_Prompt_
Write out word for word the lines from the one holding "1456x819 pixels. At" through the end of the data, and only those lines. Pictures stay out.

_Materials provided_
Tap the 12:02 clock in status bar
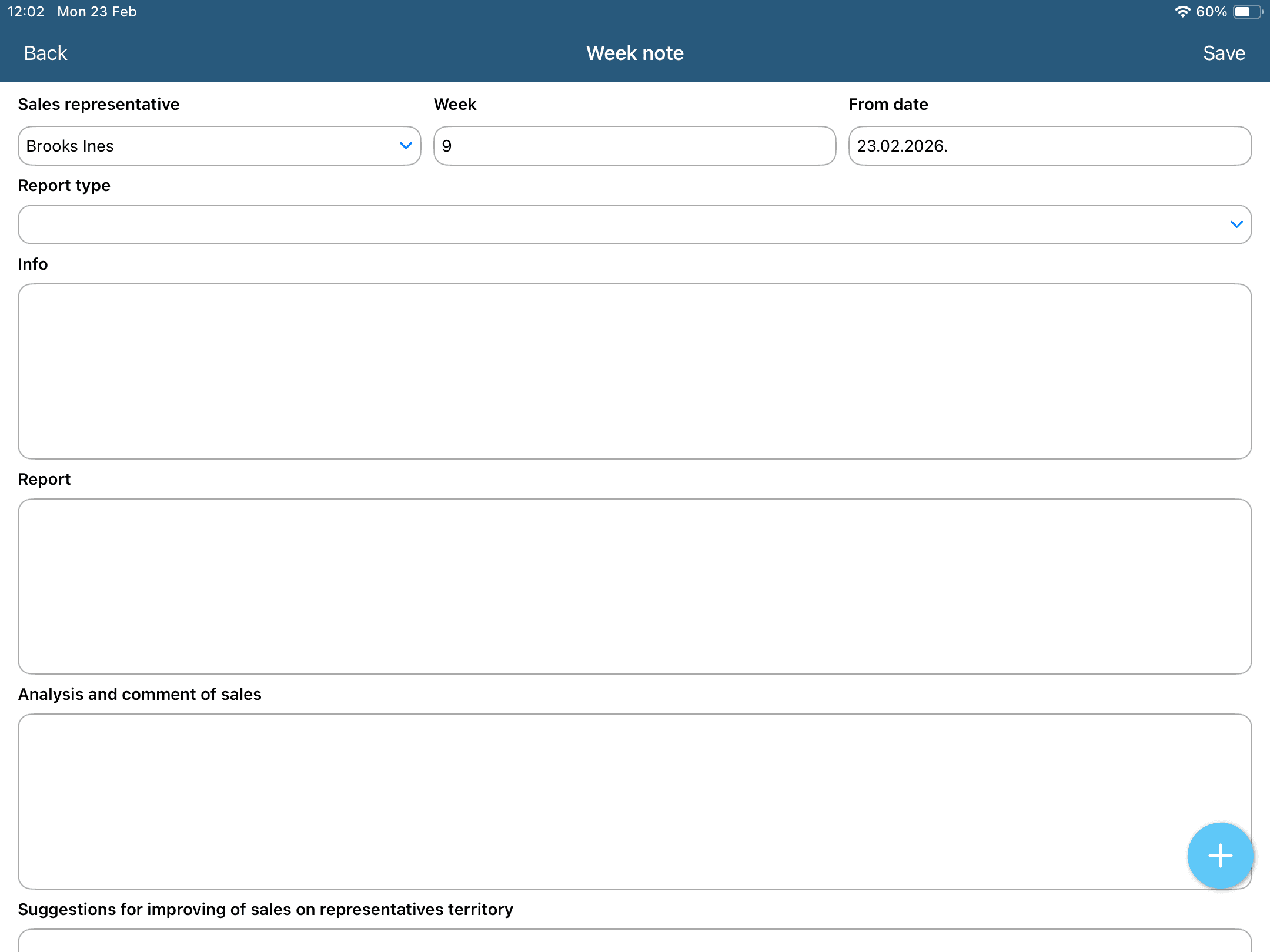Screen dimensions: 1270x952 26,12
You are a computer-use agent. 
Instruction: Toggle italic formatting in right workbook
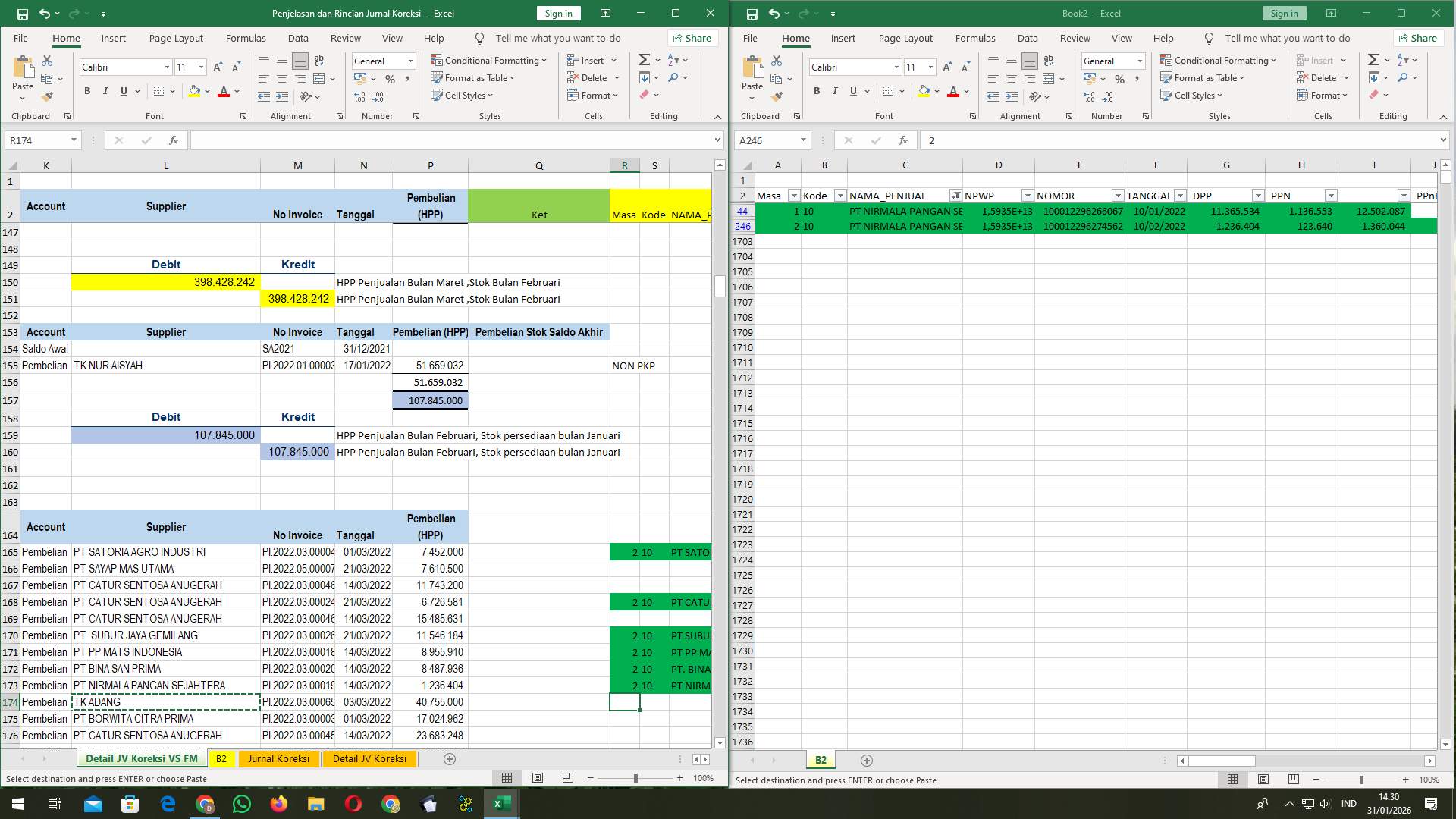[x=834, y=90]
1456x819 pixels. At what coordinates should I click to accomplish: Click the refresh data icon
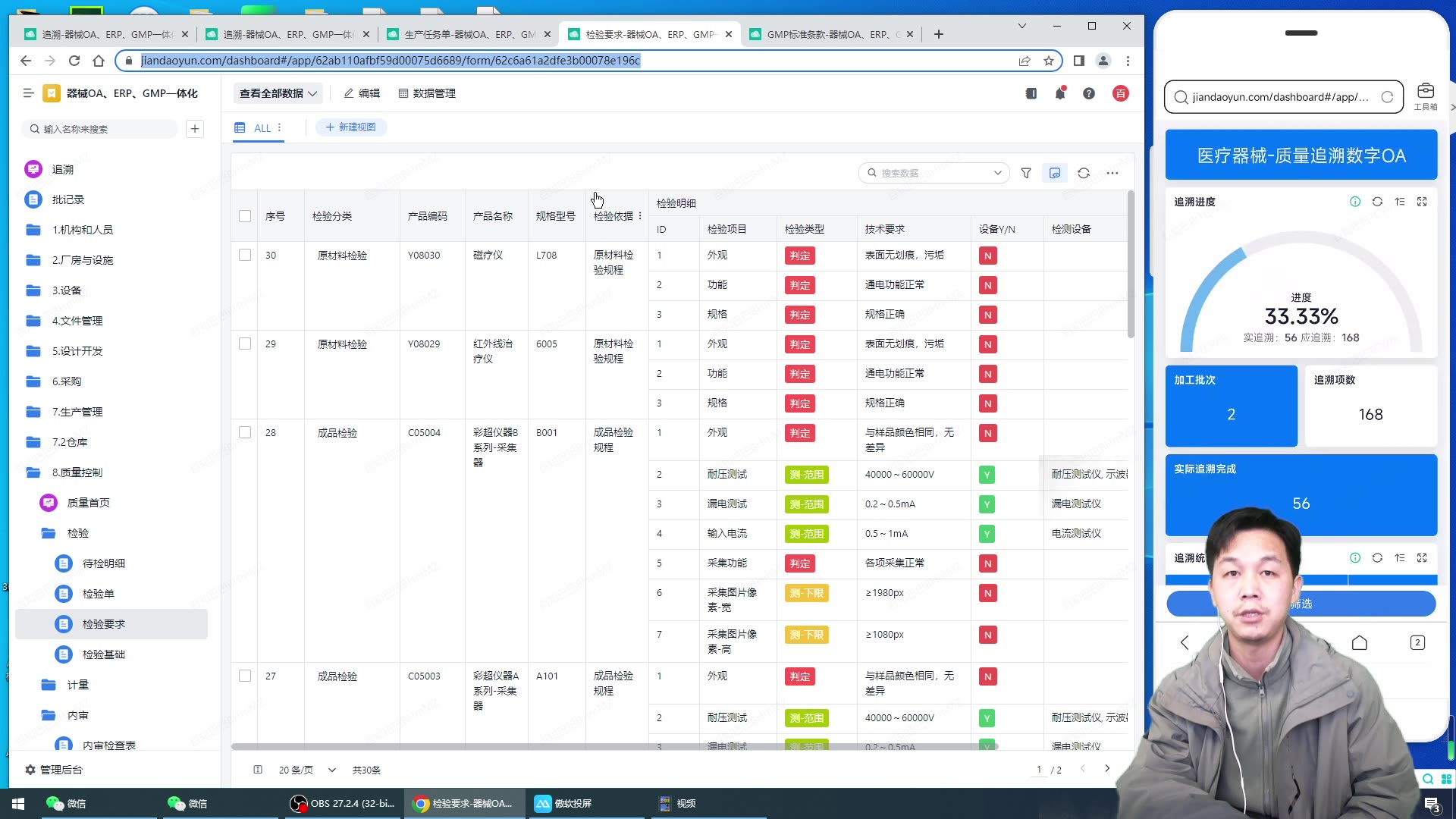click(1084, 173)
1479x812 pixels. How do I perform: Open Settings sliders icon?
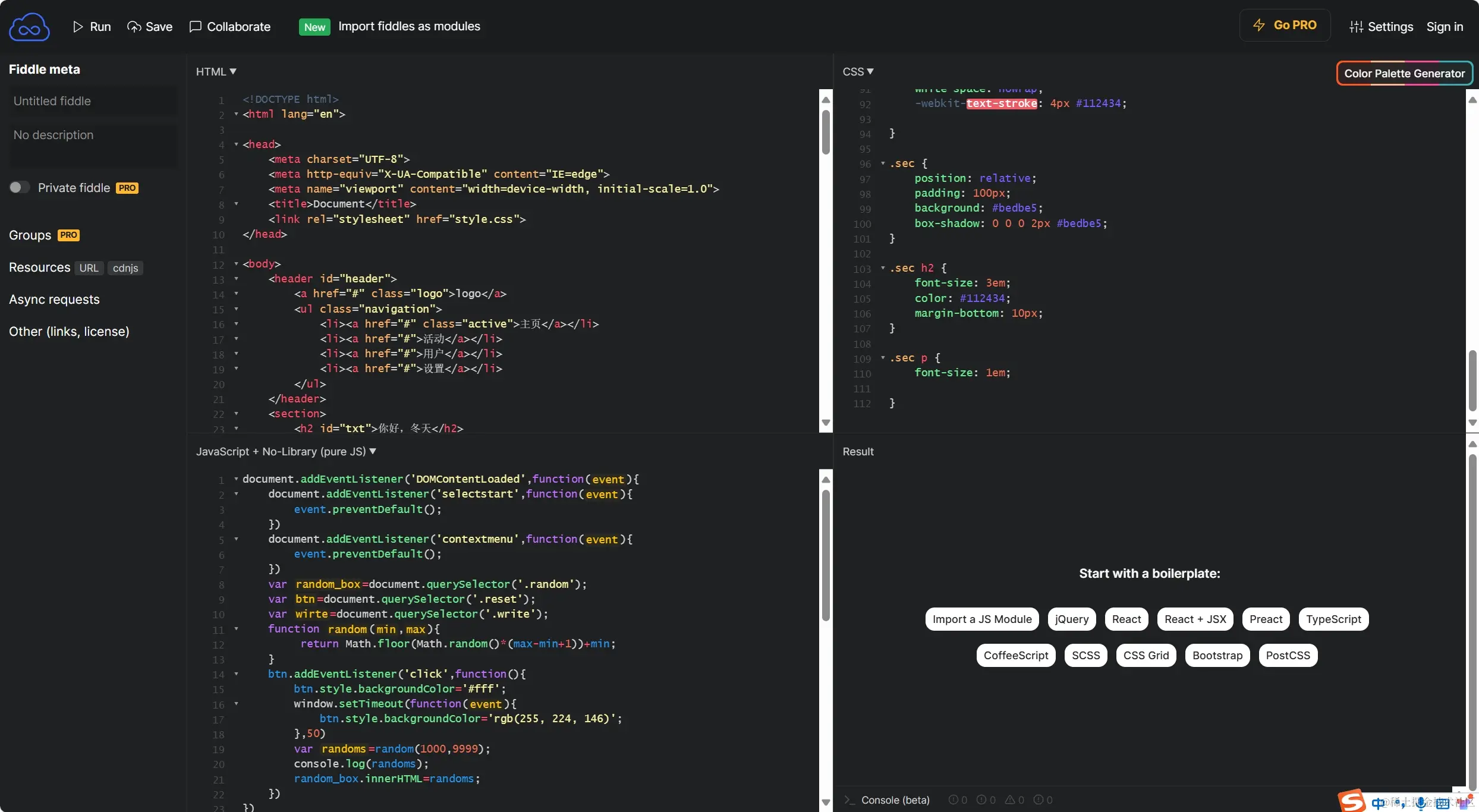(1356, 27)
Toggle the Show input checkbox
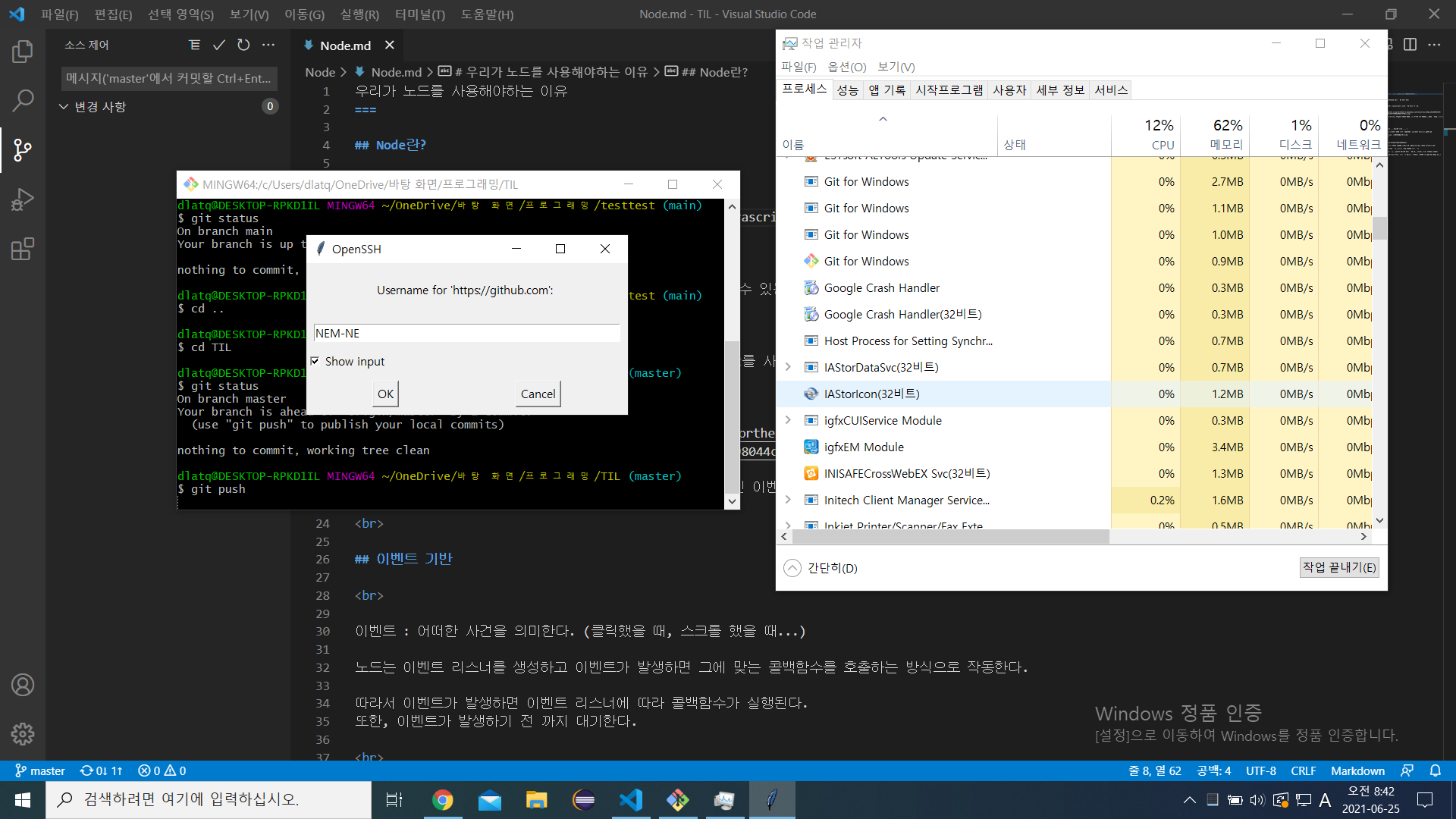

_Problem solution_
1456x819 pixels. At what coordinates should I click to accomplish: Click the refresh data icon
click(1084, 173)
1479x812 pixels. How do I perform: Open Settings sliders icon?
(1356, 27)
Toggle the Show input checkbox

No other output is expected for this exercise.